Sydney: Australian for Wow!

I love Australia. I love their accent, their sense of humour, their beautiful country, the lovely wines…in fact, the only thing I feel I am not too particularly fond of is that it is worlds away from where I stay. But, that apart, they are one of the most affable lot around. Sure they can get a bit naughty but hey, it’s only cricket…

Recently, I was there for a very interesting visit and will explore my experiences in various columns but the tasting notes, I have preserved for here. Jacob’s Creek is not just a manufacturer of more wines than there is water in the Southern Hemisphere. They do not even rival the amount of beer that the Australians chug back. Yet, they have a sort of a, you know, I-may-drink-it-but-I-wouldn’t-be-caught-dead-gifting-it kinda’ voodoo spell under which they dwell. So, my visit was one full of curiosity for I was truly interested to know what else did they make. The visit opened not just my eyes, it also left me with my mouth open in surprise, jaw-hanging et al.

All roads lead to good wine here…

Johann Grampss came to Kangaroo island, worked for 10 years, and finally moved to Barossa, where he bought land and planted the

…in wine lingo: Corporate Boardroom

first vines. This was mid 1800s when the first settlers, voluntarily by now, were making their way here. The little creek still runs near the original site. Later as the site was moved to Roland Flats, the name Orlando was adopted to keep things European (Germanic?) and the name carries even today, part history, part heritage.

I was a guest at the vineyards, including Steingarten, one of Australia’s most celebrated vineyards which is wholly owned by the group and dedicated to Riesling. I also had a fun meal at the Heritage House building where the original winery was located.

■ ■ ■ ■ ■

**PARTS OF THE EXERCISE**
• A. In the Jacob's Creek column, which grape variety is the Steingarten vineyard dedicated to?
• B. Print the part of the Jacob's Creek column starting with "first vines. This" and going on through "winery was located.".
Answer from the Jacob's Creek column alone.

■ ■ ■ ■ ■

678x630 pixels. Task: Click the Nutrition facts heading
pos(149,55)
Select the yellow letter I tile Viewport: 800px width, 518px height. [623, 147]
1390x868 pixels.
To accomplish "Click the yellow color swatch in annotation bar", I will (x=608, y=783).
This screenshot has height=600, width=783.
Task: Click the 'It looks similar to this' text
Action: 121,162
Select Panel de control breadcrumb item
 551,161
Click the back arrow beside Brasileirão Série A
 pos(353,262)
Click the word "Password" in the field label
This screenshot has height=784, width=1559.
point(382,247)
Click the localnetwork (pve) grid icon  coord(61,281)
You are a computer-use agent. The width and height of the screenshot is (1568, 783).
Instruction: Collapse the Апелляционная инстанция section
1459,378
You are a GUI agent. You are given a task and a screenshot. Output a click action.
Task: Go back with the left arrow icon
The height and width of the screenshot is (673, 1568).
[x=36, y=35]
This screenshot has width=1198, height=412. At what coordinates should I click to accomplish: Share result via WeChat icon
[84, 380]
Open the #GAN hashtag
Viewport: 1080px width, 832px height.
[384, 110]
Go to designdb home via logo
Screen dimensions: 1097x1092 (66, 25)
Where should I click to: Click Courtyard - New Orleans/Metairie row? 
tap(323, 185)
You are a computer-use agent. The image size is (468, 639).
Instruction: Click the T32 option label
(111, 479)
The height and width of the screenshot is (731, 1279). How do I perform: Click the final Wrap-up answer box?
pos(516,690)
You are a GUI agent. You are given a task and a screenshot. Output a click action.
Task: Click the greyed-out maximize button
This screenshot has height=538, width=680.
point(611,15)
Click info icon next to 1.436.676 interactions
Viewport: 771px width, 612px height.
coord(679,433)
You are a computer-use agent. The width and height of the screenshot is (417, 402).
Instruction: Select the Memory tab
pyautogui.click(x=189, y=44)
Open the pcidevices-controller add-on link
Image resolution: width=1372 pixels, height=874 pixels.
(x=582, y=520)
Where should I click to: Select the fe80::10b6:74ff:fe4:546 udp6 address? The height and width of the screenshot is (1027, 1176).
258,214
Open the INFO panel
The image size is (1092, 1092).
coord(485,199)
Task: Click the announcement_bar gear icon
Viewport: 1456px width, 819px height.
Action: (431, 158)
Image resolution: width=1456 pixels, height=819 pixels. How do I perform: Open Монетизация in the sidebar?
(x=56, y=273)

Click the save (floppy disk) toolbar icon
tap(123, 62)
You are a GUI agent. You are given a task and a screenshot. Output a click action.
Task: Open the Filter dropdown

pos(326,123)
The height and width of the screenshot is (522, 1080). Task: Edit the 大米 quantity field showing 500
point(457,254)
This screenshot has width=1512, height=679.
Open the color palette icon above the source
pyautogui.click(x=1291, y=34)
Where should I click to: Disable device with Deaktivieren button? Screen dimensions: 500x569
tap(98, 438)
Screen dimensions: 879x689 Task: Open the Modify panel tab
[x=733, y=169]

■ ■ ■ ■ ■

**IN RESPONSE**
• A. Riesling.

• B.
first vines. This was mid 1800s when the first settlers, voluntarily by now, were making their way here. The little creek still runs near the original site. Later as the site was moved to Roland Flats, the name Orlando was adopted to keep things European (Germanic?) and the name carries even today, part history, part heritage.

I was a guest at the vineyards, including Steingarten, one of Australia’s most celebrated vineyards which is wholly owned by the group and dedicated to Riesling. I also had a fun meal at the Heritage House building where the original winery was located.